Sorry. Posting has crawled to a snail’s pace what with work, travel etc. Just back from five days in London – the longest I have spent there since we moved here - where I got a dose of everything that was good and bad about the city.
Good was seeing my family, making time to meet lots of old friends, a terrific Citywire Christmas party, the elegant Christmas lights of Bond Street and discovering two (in their own ways) great places to stay: here for cheap, clean, all rooms look the same with the lights off and here for affordable (by London standards) luxury.
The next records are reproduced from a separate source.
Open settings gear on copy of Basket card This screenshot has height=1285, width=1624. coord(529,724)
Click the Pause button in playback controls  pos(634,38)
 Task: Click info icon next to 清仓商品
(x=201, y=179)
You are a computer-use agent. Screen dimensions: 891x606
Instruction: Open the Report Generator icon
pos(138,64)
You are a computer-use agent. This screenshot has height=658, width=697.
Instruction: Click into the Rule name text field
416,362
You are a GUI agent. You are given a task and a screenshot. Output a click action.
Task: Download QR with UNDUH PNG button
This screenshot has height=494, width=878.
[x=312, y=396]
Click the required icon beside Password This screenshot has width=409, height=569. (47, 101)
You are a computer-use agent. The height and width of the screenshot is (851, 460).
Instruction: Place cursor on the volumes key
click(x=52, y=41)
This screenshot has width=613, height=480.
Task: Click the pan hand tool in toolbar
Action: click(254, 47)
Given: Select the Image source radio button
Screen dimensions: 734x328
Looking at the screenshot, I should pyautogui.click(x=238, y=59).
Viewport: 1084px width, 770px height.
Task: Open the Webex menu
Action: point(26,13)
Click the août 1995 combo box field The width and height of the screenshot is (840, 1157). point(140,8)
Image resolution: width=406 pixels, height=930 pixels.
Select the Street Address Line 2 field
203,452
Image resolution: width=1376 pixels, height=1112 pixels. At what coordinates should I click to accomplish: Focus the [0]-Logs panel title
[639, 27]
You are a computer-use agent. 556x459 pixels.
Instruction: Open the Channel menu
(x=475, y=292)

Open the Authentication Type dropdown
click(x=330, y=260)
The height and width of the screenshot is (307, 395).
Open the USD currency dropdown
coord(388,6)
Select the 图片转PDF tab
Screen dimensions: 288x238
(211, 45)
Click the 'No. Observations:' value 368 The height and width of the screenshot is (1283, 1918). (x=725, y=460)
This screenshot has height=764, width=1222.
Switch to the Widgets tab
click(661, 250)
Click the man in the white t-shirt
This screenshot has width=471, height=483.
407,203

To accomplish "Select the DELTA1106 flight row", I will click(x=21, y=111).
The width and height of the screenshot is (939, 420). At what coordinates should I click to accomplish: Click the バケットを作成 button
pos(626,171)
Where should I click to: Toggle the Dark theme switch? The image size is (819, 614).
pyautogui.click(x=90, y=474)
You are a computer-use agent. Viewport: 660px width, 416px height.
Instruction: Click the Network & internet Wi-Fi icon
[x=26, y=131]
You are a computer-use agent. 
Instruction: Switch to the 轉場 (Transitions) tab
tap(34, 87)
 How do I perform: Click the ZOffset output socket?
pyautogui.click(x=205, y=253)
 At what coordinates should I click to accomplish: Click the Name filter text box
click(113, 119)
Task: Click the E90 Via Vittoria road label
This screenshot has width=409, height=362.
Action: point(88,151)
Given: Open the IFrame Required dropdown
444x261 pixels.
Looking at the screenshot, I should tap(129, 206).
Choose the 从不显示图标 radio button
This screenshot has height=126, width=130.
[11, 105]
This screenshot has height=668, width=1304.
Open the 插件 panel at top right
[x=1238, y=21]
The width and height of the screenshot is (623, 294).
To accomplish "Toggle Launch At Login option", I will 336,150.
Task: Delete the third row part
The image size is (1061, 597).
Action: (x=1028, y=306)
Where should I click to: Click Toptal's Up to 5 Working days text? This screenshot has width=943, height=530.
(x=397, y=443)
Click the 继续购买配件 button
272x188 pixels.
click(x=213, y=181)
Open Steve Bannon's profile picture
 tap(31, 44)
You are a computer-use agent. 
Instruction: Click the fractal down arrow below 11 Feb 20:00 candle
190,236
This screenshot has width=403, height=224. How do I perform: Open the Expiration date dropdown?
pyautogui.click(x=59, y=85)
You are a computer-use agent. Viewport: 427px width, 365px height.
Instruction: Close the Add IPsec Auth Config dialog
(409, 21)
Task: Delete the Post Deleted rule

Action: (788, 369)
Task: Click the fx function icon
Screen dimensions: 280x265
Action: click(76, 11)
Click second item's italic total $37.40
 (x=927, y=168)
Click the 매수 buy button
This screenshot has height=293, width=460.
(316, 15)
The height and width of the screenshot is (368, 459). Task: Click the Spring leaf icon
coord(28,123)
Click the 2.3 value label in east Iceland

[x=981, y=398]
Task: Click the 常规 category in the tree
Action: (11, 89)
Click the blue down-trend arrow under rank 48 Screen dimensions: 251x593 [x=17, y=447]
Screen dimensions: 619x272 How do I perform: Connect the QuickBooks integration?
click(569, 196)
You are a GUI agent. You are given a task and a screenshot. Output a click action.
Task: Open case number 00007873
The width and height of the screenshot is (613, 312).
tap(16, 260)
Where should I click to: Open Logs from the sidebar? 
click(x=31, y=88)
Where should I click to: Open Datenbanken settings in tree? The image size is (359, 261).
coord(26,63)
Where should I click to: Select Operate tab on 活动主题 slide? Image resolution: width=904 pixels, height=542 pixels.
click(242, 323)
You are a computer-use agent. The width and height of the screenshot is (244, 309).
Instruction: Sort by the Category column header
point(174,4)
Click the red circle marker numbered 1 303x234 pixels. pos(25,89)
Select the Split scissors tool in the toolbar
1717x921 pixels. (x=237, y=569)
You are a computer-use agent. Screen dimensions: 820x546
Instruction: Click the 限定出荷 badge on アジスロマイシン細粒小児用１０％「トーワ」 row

Bad? The sheer crappiness of the spine of the city centre – most of Oxford Street, Tottenham Court Road, Charing Cross Road and Shaftesbury Avenue - just cheap, grimy, tacky and downright unattractive. Is there any major city in the world that lets its commercial heart wilt like this?
The shops in these areas are almost uniformly trashy – Selfridges and John Lewis excepted. A new report by a Mayoral commission here backs this up and says in effect ‘something must be done’. Yes, like Crossrail, a cross twon fast rail project which has been in limbo for the thick end of 20 years now.
More? mind-numbingly expensive taxis and public transport that gets worse as yet more money is spent on it. And the press – nasty, brutish and trivial.
Here’s a really crap story from the trip. After a fantastic night out of Japanese-style karaoke (ie with friends, not in front of 150 strangers; try it here) we faced the task of getting the two female participants back to south London at 1am.
We somehow hailed a black cab and a mini cab at the same time. The black cab driver refused to take them as it was more than 12 miles (as is his right) but he then became very threatening when they tried to get into the mini cab (which was not licensed to pick up on the street). He wedged his cab in front of the mini cab, got out threatening and screaming at us and started to dial the police.
In other words - he wasn’t prepared to help two women get back home in the small hours and he was quite prepared to ensure nobody else did.
We demurred, the caveman departed and the women got back in their mini cab. But what an unpleasant experience.